As a control, the product prepared by the enzymolysis method in the comparative example is used to replace the soybean polypeptide composition, and other raw materials with the same amount are added to prepare a control fertilizer for field application tests.
Example 3
This example uses the polypeptide amino acid fertilizer prepared in example 2 and a control fertilizer to perform comparative application tests on crops.
1. Materials and methods
(1) Test site: tong nan district jar dam village in Chongqing City
(2) Test crops: tomatoes are pink D-80, and are cultivated in 10 days of 2 months in 2021, planted in 5 days of 4 months in 2021, and harvested from 12 days of 6 months in 2021 to 25 days of 8 months in 2021.

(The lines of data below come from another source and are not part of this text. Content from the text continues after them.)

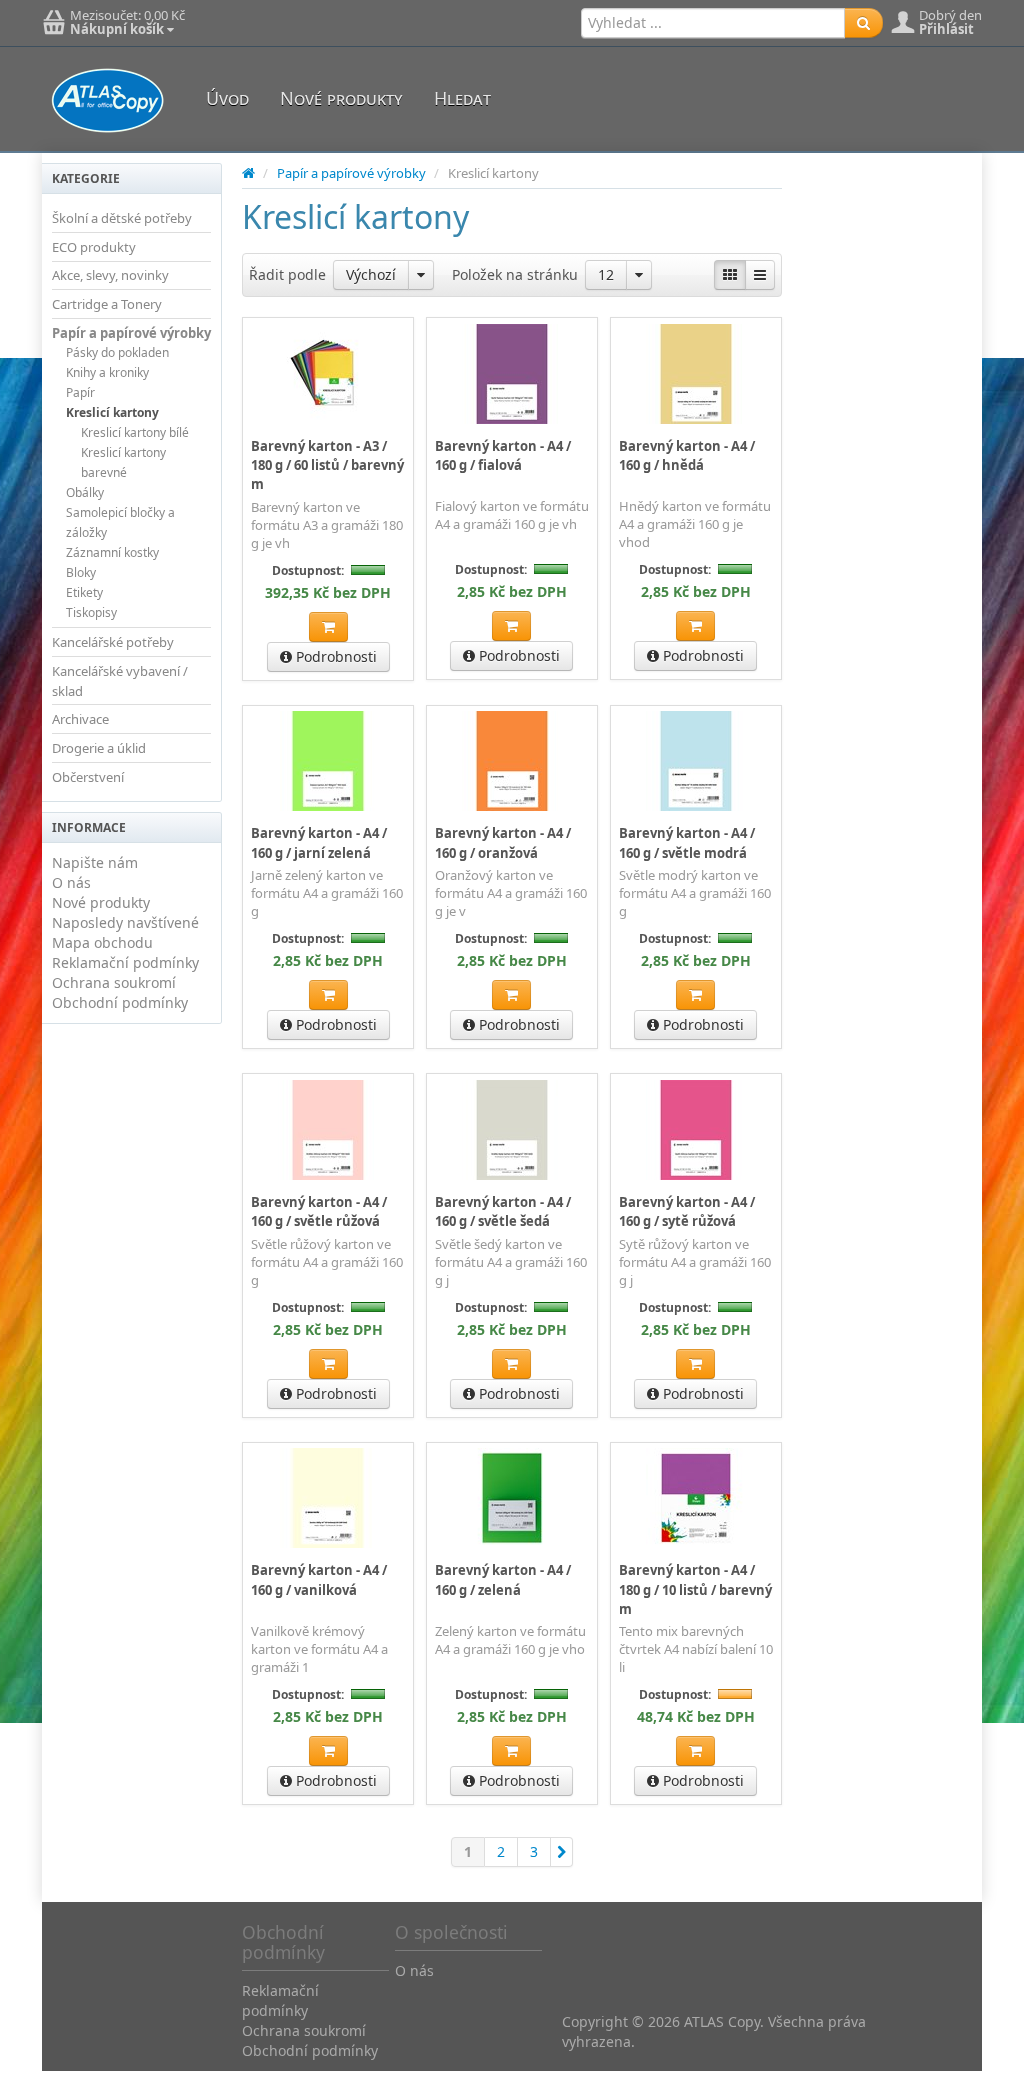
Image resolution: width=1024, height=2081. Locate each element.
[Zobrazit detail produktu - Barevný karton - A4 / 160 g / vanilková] (328, 1498)
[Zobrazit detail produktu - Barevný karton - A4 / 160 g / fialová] (512, 373)
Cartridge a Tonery (107, 304)
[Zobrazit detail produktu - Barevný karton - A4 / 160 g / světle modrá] (696, 761)
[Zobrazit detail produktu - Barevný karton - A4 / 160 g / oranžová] (512, 761)
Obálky (85, 492)
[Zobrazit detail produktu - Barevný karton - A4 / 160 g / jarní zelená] (328, 761)
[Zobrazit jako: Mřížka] (730, 275)
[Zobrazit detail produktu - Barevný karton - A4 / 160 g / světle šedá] (512, 1129)
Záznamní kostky (112, 552)
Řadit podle (287, 274)
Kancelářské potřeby (113, 642)
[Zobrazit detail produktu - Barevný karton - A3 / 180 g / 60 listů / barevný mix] (328, 373)
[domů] (248, 173)
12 (606, 274)
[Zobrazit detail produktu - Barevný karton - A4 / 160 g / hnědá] (696, 373)
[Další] (562, 1852)
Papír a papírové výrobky (131, 333)
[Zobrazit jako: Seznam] (760, 275)
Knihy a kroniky (107, 372)
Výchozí (371, 274)
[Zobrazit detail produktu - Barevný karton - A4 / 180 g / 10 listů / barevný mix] (696, 1498)
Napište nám (95, 862)
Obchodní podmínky (120, 1002)
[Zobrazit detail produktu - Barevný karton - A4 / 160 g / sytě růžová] (696, 1129)
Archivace (80, 719)
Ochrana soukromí (114, 982)
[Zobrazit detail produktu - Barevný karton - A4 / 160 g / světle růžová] (328, 1129)
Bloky (81, 572)
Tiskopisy (91, 612)
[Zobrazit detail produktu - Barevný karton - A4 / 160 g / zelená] (512, 1498)
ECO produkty (94, 247)
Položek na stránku (515, 274)
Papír (80, 392)
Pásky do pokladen (117, 352)
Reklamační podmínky (125, 962)
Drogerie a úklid (99, 748)
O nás (71, 882)
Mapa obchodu (102, 942)
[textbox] (713, 23)
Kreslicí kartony (112, 412)
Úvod (227, 98)
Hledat (462, 98)
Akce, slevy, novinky (110, 275)
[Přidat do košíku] (328, 627)
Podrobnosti (334, 656)
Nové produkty (341, 98)
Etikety (84, 592)
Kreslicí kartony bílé (135, 432)
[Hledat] (863, 23)
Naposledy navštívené (125, 922)
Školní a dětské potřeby (122, 218)
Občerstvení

(3) And (3) experimental design: the test is designed with four treatments, each treatment is repeated for 3 times, the treatments are arranged in random blocks, each cell has an area of 50 square meters and is rectangular, a protection row is arranged, and the test treatment design is as follows:
treatment 1: habitual fertilization + foliar spray application of the polypeptide-amino acid fertilizer of example 2;
and (3) treatment 2: habitual fertilization + foliar spray application of the control fertilizer prepared in example 2;
treatment 3 (blank): habitual fertilization and leaf surface spraying of equivalent clear water.
(4) The application method comprises the following steps: in treatments 1 and 2, the application methods of the polypeptide amino acid fertilizer and the control fertilizer are as follows: the 600-fold diluted solution is sprayed on the leaf surfaces of 1 day and 15 days every month from 5 months to 1 day in 2021, and in the treatment 3, the spraying frequency of the clear water is consistent with that of other treatments.
2. Test results
The biological traits of tomatoes were analyzed for each treatment by measuring the following data
(1) Leaf thickness and chlorophyll content: in 30 days at 6 months and 6 months in 2021, 10 plants are randomly selected for each treatment, 6 leaves at the middle position are selected for measuring the thickness of the leaf and the chlorophyll content for averaging, wherein the thickness of the leaf is measured by a DT-S05 leaf thickness tester of Changzhou Dedu precision instruments Co., Ltd, and the chlorophyll content is measured by a TYS-B chlorophyll tester of Zhejiang Topyun agriculture technology Co., Ltd.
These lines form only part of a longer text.